[Collected data]
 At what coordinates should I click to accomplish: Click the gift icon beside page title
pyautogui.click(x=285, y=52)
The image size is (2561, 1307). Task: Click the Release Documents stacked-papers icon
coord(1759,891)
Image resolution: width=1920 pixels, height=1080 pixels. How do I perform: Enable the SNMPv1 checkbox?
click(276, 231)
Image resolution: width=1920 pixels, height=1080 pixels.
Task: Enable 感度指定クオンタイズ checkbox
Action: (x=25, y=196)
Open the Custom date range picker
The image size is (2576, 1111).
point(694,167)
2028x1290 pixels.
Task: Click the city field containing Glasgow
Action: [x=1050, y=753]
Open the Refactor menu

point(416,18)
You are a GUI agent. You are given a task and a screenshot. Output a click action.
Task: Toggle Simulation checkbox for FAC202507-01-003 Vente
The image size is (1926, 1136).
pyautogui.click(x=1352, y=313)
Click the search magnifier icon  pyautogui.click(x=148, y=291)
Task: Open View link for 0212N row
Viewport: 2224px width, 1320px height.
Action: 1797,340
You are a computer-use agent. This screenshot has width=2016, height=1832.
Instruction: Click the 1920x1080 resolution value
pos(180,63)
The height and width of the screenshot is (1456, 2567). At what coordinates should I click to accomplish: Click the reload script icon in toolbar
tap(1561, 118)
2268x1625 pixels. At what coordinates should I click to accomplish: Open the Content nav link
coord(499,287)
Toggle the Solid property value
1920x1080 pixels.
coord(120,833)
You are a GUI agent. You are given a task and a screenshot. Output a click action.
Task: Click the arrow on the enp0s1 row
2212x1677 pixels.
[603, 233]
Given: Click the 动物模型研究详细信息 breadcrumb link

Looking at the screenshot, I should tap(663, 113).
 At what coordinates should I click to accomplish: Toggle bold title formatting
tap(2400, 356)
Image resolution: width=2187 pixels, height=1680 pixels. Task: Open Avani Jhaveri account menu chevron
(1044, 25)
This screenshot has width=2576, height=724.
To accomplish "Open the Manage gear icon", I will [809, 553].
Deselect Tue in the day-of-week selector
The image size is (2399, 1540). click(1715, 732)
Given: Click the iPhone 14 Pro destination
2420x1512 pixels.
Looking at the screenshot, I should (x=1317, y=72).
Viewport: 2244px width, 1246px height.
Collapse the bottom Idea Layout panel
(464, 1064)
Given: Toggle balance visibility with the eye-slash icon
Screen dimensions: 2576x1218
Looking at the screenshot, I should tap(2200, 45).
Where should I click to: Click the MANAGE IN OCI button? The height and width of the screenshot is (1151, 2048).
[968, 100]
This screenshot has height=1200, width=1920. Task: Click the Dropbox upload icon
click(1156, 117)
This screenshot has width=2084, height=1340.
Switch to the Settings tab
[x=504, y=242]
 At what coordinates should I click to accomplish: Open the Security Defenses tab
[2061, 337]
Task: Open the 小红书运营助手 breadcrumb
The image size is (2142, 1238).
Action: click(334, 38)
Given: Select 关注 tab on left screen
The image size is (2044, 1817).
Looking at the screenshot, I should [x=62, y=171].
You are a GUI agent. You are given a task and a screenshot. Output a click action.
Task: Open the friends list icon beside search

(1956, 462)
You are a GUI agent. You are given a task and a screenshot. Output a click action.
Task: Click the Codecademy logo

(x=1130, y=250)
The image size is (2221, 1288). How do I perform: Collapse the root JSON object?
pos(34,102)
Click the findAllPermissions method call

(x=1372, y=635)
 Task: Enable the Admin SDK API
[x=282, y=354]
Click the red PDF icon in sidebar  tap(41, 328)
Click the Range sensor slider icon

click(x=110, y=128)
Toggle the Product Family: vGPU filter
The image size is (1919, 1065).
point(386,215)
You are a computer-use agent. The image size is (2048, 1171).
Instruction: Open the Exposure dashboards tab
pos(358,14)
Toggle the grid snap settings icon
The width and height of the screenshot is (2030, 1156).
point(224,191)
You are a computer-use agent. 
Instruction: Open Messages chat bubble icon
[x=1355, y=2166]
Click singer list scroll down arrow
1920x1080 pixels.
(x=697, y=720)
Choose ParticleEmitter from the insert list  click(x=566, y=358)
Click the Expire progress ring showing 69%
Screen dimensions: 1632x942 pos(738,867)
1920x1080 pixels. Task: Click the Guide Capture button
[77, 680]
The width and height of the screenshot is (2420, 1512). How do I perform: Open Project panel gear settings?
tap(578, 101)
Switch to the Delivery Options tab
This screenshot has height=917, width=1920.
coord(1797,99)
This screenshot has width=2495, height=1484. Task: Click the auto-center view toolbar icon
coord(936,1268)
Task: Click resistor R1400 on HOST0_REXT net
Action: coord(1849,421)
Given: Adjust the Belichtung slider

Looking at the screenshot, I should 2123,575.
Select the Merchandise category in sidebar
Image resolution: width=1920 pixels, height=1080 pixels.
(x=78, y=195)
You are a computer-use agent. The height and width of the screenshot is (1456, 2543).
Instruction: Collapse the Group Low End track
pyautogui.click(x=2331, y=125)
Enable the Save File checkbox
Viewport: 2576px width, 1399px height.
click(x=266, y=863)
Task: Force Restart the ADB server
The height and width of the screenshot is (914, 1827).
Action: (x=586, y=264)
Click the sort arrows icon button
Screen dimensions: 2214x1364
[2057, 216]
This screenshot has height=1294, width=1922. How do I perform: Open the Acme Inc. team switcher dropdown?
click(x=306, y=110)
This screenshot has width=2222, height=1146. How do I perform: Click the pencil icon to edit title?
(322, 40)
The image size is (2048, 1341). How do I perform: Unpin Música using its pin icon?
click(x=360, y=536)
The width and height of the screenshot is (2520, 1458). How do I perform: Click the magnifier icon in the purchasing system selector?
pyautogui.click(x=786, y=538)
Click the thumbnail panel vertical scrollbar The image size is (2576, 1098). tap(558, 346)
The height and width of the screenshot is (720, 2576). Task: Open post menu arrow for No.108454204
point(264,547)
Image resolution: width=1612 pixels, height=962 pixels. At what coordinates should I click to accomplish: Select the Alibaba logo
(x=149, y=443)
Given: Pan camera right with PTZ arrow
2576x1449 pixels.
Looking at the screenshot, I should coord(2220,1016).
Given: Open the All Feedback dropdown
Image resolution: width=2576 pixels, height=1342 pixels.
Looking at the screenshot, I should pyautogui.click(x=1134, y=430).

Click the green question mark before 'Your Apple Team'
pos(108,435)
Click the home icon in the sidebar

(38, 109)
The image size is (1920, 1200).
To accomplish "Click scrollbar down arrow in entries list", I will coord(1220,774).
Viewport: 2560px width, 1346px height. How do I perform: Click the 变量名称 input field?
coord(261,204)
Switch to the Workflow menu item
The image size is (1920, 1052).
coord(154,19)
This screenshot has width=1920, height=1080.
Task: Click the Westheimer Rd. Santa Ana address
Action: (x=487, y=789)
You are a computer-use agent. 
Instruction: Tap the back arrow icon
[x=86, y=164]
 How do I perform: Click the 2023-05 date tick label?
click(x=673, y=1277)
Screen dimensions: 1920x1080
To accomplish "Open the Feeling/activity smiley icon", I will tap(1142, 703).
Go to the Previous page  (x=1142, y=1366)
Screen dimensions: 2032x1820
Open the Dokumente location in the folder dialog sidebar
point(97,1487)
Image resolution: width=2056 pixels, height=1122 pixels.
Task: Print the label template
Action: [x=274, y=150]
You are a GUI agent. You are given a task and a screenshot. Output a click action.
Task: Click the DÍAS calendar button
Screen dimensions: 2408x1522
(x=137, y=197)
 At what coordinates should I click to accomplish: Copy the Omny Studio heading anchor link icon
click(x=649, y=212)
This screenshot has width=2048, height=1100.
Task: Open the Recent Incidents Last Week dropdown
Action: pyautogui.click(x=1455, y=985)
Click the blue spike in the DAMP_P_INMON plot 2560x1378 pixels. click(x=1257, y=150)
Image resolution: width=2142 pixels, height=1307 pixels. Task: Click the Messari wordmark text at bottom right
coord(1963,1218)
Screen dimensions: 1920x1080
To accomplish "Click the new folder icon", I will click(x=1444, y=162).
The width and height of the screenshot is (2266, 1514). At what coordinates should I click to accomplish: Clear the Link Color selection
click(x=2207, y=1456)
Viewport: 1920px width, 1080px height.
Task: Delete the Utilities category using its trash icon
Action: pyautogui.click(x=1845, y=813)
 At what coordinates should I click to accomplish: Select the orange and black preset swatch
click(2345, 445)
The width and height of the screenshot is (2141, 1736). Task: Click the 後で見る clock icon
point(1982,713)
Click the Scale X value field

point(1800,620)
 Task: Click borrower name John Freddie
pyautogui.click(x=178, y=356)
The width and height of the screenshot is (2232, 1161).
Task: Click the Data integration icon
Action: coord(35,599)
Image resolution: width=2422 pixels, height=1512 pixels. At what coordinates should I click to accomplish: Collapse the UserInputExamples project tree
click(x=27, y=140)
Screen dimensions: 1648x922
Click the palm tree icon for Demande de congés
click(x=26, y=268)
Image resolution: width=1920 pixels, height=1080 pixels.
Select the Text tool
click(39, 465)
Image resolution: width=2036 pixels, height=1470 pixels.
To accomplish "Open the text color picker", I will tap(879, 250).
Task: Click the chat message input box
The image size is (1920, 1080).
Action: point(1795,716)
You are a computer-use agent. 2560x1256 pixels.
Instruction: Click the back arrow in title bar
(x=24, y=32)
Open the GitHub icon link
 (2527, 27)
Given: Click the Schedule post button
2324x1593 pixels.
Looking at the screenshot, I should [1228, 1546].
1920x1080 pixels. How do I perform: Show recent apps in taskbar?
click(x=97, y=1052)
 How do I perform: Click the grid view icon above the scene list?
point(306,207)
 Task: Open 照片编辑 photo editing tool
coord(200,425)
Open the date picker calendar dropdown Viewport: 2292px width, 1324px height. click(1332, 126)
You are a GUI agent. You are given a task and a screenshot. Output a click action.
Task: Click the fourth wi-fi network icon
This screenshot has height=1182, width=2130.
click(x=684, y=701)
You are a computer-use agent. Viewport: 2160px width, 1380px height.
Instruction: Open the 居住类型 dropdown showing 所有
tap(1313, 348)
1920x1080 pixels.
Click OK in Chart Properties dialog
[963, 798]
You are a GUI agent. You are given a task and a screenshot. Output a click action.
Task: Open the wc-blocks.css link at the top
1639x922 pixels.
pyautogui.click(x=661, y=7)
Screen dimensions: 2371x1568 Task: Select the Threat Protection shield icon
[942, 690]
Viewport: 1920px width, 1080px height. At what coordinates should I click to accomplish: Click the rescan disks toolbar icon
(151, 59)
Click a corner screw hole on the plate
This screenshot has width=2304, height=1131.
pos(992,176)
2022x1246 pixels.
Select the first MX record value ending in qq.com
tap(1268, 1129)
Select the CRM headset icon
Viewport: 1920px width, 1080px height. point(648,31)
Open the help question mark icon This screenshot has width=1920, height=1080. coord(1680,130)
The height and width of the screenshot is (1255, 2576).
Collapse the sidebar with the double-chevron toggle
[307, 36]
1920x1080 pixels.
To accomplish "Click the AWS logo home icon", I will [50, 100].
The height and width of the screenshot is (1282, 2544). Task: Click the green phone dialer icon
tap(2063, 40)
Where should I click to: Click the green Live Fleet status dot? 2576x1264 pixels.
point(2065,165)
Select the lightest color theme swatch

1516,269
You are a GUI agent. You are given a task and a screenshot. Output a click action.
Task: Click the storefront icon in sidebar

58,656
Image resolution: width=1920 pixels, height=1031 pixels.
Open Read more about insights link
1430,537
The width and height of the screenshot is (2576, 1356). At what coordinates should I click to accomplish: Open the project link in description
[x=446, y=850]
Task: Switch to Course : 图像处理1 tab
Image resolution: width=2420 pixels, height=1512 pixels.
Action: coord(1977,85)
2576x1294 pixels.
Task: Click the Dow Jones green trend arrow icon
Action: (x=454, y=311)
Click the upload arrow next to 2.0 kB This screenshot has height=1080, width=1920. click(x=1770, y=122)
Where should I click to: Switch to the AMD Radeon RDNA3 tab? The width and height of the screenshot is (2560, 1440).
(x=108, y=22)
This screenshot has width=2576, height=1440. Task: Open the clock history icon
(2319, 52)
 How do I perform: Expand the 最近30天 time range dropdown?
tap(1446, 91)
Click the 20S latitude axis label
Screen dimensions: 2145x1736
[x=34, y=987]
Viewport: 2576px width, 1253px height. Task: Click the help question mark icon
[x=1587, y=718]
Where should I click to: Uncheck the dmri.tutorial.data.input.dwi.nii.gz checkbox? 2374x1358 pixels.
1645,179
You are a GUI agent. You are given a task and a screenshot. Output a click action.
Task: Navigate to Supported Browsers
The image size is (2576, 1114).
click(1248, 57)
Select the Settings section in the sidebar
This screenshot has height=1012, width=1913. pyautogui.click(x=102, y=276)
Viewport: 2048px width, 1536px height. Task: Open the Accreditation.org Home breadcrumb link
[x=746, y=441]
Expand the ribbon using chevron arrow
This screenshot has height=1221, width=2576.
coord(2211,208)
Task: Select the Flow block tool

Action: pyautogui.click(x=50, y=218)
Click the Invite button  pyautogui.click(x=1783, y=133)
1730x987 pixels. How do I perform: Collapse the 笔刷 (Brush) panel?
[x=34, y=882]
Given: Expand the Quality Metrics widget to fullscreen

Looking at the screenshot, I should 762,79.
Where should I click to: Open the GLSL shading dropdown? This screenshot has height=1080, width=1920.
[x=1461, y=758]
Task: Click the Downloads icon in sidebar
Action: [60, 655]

→ Task to complete: Whenever the word "scrollbar" occurs in a line of the records, that line counts once; state the total alone.

→ Task answer: 2